I have run fluent-bit for k8s, but after run logrotate, in_tail is not watch log file, which has been rotated.
My fluentbit config:
[SERVICE]
Flush 5
Daemon Off
Log_Level debug
Parsers_File parsers.conf
[INPUT]
Name tail
Tag kube.*
Path /log/*_default_*.log
DB /log/kube.db
Mem_Buf_Limit 5MB
[OUTPUT]
Name stdout
Match *
My logrotate config
/var/lib/docker/containers/*/*.log {
daily
rotate 1
copytruncate
compress
delaycompress
missingok
notifempty
}
I thinks something was wrong after logs file has changed outside container, how I reproduce: I run a fluent-bit containers in docker, mount volume [current_folder]:/log
# Run this command inside fluent-bit container
$ echo '{"log":"hello world","stream":"stdout","time":"2017-08-14T07:16:44.331313977Z"}' >> message_default_inside.log
# This work!
# Run this command outside of fluent-bit container
$ echo '{"log":"hello world","stream":"stdout","time":"2017-08-14T07:16:44.331313977Z"}' >> message_default_outside.log
# This not work!
Trying start, restart sometime.
note that when a third-party tool rotate a file Fluent Bit catch this event (which is a file rename), and what it does is to keep monitoring the rotated file for the next 5 seconds (Rotate_Wait option), after that is not longer monitored.
• • • • •
» **Problems and tasks**
[A] In the fluent-bit thread, how long does Fluent Bit keep monitoring a file after a third-party tool rotates it?
[B] Reproduce everything in the fluent-bit thread from "# Run this command outside" down to "This not work!".

» **Available data**
• • • • •
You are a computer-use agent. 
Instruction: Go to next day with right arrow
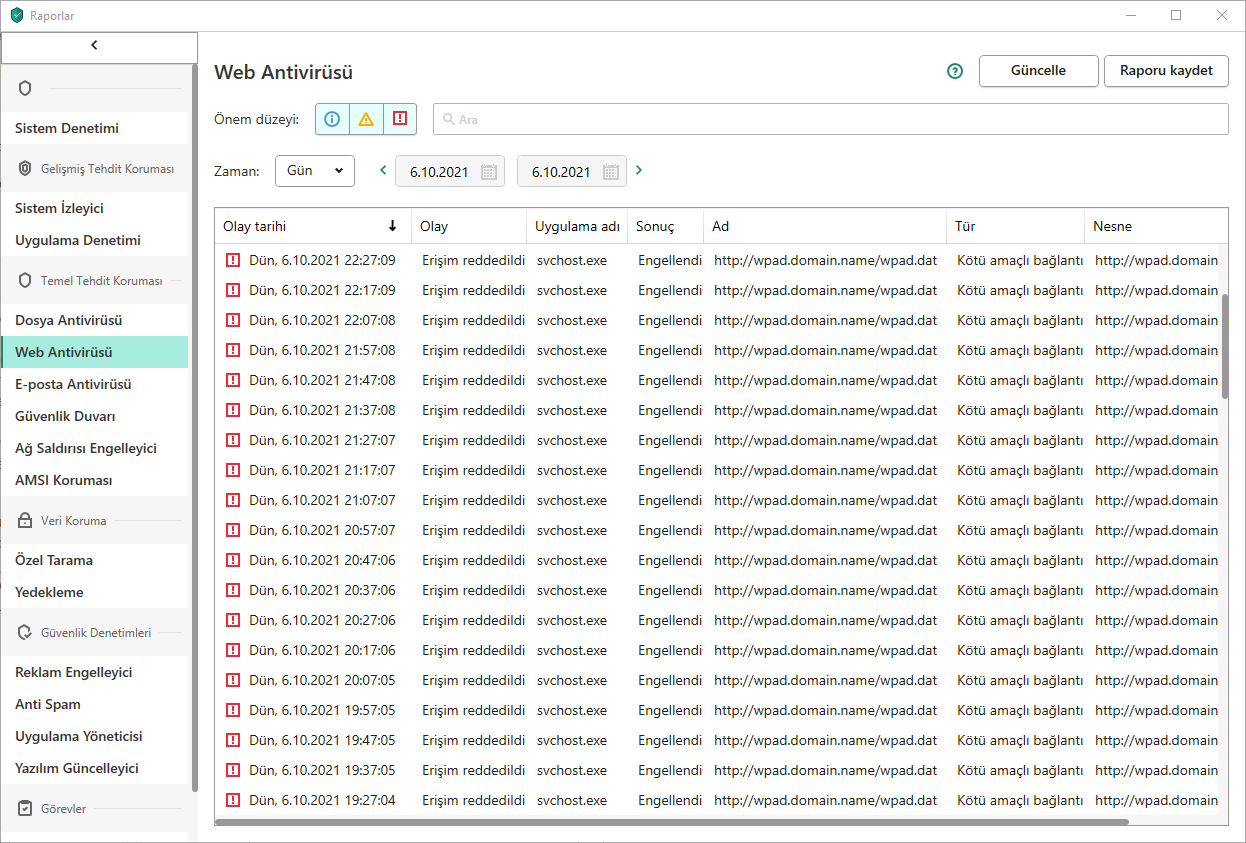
• • • • •
» **Solutions to the problems**
[A] For the next 5 seconds, set by the Rotate_Wait option.

[B]
# Run this command outside of fluent-bit container
$ echo '{"log":"hello world","stream":"stdout","time":"2017-08-14T07:16:44.331313977Z"}' >> message_default_outside.log
# This not work!